**Given passage:**
The guy comes to Chicago 12 months ago, offers everybody at his first news conference a shot and a beer, heads off to spring training in February to meet his new players and wins National League Manager of the Year in November.
A lot happened from April to October — including a magician doing his tricks, adult pajamas, a flamingo, a cheetah, what have you. But the Cubs’ hiring of the man who had already won the American League Manager of the Year twice with the small-market Rays now looks like genius.
“It’s a little bit staggering to be part of this,’’ Maddon, 61, said Tuesday after learning of the award during a live patch-in on MLB Network. “Our fan base is truly unique.’’
That fan base, of course, is the massive, thirsting horde known as Cubs Nation, with headquarters at Clark and Addison and myriad outposts around the globe.
Maddon, who led a team of kids and overachievers (though he believes they simply “reached their potential”) to a shocking 97-65 record — an improvement of 24 games over last season — captured fans almost as much for his gregarious, thoughtful nature as for the astounding number of W’s he put on the Wrigley Field flagpole.

**Directions:**
a: Reproduce word for word the part of the Maddon article between "A lot happened" and "around the globe.", inclusive.
b: According to the Maddon article, what regular-season record did the Cubs finish with?
c: Using the Maddon article, explain what won fans over to Maddon.

**Provided information:**

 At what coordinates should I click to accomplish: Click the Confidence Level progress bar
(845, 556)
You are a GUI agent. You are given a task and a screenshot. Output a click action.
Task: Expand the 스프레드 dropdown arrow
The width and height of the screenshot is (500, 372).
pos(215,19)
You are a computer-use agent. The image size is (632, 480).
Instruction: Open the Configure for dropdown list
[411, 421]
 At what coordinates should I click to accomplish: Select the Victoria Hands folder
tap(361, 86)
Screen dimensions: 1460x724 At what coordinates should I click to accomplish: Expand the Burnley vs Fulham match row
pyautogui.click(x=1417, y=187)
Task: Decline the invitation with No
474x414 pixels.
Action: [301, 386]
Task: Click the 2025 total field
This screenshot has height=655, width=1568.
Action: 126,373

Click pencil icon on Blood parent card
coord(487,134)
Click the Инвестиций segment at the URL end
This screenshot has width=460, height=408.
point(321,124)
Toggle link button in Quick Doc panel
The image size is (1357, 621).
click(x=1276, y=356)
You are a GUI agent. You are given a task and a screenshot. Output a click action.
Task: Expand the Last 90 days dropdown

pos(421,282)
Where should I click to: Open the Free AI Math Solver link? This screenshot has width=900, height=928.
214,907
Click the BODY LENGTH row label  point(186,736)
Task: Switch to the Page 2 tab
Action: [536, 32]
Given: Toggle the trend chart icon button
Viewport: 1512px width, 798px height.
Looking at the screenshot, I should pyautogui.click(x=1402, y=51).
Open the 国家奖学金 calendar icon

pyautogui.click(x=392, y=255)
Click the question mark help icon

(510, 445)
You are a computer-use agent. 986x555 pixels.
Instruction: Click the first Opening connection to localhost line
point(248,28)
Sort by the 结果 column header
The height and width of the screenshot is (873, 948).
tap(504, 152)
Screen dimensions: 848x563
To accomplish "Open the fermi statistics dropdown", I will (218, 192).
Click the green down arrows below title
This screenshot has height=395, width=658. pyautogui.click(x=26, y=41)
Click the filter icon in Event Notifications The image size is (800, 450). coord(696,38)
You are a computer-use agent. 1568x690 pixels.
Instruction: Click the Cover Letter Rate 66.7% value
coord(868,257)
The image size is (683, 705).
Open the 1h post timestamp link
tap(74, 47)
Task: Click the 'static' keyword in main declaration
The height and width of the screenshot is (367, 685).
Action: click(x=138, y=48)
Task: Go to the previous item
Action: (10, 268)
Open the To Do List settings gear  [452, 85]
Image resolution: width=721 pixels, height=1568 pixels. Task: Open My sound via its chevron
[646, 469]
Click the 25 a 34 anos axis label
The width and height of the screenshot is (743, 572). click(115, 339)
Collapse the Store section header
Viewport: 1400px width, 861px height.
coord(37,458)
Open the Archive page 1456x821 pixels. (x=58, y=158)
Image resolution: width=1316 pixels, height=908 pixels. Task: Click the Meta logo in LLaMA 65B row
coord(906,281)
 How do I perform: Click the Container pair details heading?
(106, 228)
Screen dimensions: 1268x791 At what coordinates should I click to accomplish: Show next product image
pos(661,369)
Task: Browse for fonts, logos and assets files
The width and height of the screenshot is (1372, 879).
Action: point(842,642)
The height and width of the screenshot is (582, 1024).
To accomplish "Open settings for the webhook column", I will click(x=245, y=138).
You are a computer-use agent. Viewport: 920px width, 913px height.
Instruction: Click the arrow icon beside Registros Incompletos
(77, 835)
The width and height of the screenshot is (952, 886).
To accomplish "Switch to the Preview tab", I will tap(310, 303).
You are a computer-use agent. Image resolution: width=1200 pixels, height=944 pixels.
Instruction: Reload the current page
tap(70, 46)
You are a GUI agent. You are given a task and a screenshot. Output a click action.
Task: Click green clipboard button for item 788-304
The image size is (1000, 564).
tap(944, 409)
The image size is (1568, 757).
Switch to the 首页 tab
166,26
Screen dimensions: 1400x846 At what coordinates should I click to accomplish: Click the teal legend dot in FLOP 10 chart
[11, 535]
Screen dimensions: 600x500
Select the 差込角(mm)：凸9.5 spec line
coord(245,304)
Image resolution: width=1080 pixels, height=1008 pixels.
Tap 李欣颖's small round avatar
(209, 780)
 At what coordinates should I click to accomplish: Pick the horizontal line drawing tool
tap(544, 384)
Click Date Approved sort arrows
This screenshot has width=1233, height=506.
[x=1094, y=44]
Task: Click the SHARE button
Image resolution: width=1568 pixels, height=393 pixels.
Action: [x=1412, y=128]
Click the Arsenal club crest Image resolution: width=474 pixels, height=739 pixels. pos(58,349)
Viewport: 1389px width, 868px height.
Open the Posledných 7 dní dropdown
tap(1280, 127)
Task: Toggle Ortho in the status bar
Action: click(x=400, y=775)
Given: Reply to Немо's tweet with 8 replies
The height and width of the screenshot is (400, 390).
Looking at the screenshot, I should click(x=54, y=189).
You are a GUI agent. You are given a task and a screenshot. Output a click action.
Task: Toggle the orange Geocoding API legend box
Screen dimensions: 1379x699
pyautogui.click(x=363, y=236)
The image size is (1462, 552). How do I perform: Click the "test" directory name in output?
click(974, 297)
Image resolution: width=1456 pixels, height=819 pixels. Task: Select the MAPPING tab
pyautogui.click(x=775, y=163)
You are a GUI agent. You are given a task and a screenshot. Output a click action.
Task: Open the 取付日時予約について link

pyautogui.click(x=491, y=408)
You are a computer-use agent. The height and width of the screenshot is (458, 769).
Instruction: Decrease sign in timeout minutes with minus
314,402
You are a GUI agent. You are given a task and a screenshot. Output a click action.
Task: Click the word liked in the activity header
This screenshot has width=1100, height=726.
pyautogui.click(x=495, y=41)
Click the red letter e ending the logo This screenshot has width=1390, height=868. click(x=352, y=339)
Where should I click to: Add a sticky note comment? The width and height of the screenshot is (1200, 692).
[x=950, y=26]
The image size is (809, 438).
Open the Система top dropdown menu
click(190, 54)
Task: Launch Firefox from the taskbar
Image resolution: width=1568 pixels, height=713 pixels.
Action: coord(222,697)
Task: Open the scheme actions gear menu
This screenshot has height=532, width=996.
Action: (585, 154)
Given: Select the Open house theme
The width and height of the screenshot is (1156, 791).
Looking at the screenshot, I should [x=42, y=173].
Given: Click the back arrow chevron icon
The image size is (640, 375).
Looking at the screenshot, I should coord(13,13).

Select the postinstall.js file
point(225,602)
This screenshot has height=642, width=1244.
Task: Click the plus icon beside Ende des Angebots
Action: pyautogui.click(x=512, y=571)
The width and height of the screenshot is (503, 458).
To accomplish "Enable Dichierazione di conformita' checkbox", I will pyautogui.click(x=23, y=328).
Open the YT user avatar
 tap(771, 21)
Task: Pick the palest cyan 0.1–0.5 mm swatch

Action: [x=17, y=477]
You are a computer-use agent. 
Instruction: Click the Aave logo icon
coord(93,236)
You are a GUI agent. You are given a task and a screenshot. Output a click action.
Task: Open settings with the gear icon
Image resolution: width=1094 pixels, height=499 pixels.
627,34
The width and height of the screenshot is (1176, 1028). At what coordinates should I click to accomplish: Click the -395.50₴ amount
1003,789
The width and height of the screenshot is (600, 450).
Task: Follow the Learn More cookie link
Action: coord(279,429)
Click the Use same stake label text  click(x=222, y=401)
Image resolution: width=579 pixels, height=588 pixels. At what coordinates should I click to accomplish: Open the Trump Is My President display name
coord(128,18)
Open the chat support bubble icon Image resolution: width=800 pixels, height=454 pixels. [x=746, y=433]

**Outputs in order:**
a:
A lot happened from April to October — including a magician doing his tricks, adult pajamas, a flamingo, a cheetah, what have you. But the Cubs’ hiring of the man who had already won the American League Manager of the Year twice with the small-market Rays now looks like genius.
“It’s a little bit staggering to be part of this,’’ Maddon, 61, said Tuesday after learning of the award during a live patch-in on MLB Network. “Our fan base is truly unique.’’
That fan base, of course, is the massive, thirsting horde known as Cubs Nation, with headquarters at Clark and Addison and myriad outposts around the globe.

b: The Cubs finished 97-65, a 24-game improvement over the previous season.

c: Fans were drawn to Maddon almost as much for his gregarious, thoughtful nature as for the astounding number of wins he put on the Wrigley Field flagpole.